Wednesday, April 23, 2008

Flutes

Cement, then three iron feet, welded to three black chipped painted, flowery cast iron legs, then a grated table top, then three small half-pint bottles of wine. Behind, the bar was square, top heavy, glass and wooden, yet still sinking into the ground. Two chairs, rusty and metal. And finnally, one.

A car horn sounded and Finn heard it. He touched the arms of the chair, to be positive that they were there, the the table top, then the first bottle. they were all there. the wind blew and his white skin shivered and blushed because of the slight chill, and his hair blew with the wind, learning its dance only for a split second then giving it up, passing the dance to a flag or a news paper. He tasted the wine, the grossly acidic taste of the cheap wine almost made him cringe. Then he opened his eyes. there was little light anywhere around him. The sun had set, but the stars had not come out(not that they ever did in Baltimore), the street lights were all either not on yet or broken, probably broken. The darkness was too imminent for dusk, too much of an enclosure, too much his shoddy room at the towering, dark gray building down the street. The store front across the street was mirrored, but now was black, and a black van drove past, and a black dog roamed across the street, and even he was wearing black. Baltimore was all too dark. and so he tasted the wine, and he was surprised to tasted its saltiness, and his face was wet. Finn knew, sadly, that he was where he was.

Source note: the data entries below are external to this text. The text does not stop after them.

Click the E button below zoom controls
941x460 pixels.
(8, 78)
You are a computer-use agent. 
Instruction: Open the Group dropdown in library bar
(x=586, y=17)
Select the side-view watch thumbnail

The wind picked up and came up from behind him and blew wildly around the whole scene. then, it blew across the tops of the open bottles of the wine and they all began to sing. the song opened gently from the bass of the wide Bordeax, and then was joined on a discordant gust about the Merlow. All of a sudden, the wind whipped over all three and their voices in an unnatural harmony sent Finn with closed eyes, flying into the sky, caught by the wind. his arms spread, he tried to control himself at the unbelievable speed at which he was traveling. Up and into the east he flew, into the forsaking night of the sea, but Finn laughed. he laughed and laughed, and flew all the way back to Iceland.

Thursday, April 17, 2008

O, O, O...

said worrying. Then Boredom settled down into the kitchen, and the the knife cutting through carrot made the sound that a knife makes when it cuts through an onion through a pepper through cabbage. When the world (everything,) is under a blanket, it is impossible to feel intimate with anything at all, because there is too much detail. The cloud were a blanket. Worrying finally realized it had no place in the kitchen and left. What a relief for everyone involved it started raining.

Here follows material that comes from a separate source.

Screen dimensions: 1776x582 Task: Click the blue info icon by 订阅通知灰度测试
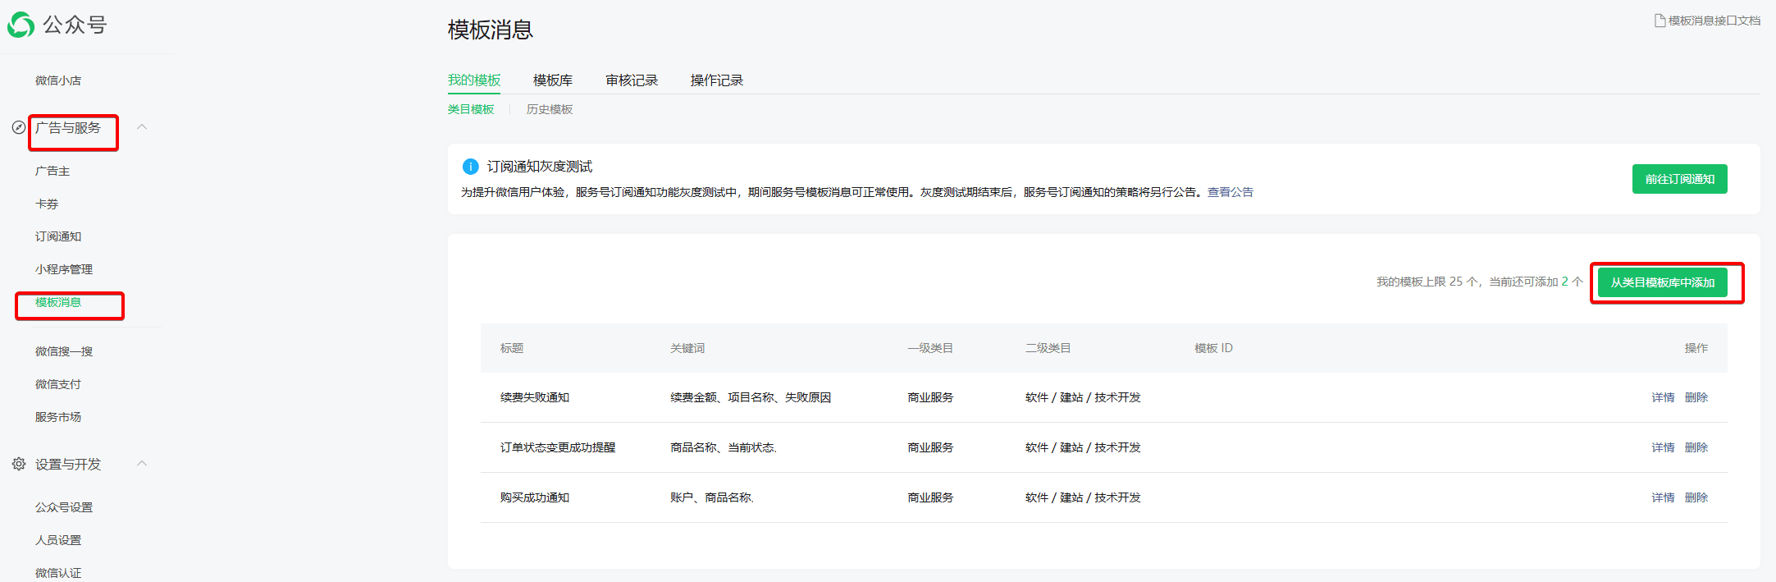click(471, 167)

When his father came smiling and dripping home, he glowed by the fire. His father was always coming home, he never left home, but was always coming home. When the gray of the short winter days came, his father became much more intimate with his surroundings because they were all he knew, he wasn't ignorant, he was so aware and then content.

"I am not unlike my father," the words spoke to a spice rack that came from places he'd never seen,but that was before Worrying left. when Worrying left, there was a solemn serenity within Finn. and he realized he was quite unlike his father.

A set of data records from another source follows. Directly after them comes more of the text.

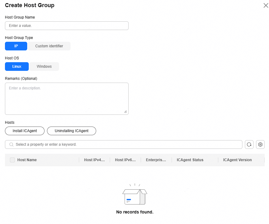Click the ICAgent Status column header
This screenshot has width=269, height=224.
pyautogui.click(x=190, y=160)
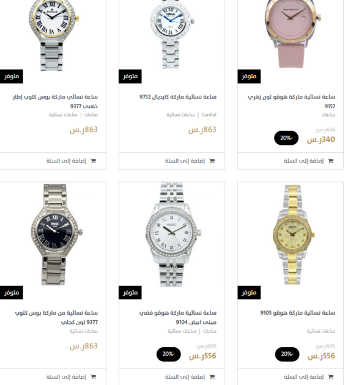Click cart icon under Hugo 9105 gold watch
The image size is (345, 385).
point(330,376)
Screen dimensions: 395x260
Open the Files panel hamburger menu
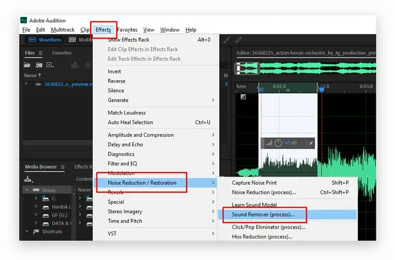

down from the cliffs, the sea mangled in itself and magnetised the oceans of Finn's heart to churn and lapse and digress as well. Down, from the widow, onto the street. The sea of the people ready to catch the rain in their hair pushed and pulled nothing within him. Happiness had walked past outside his apartment door, but had not even knocked, and was accompanied by the managerie of other wet sentiments that had drowned and were slowly draining out of Finn's heart.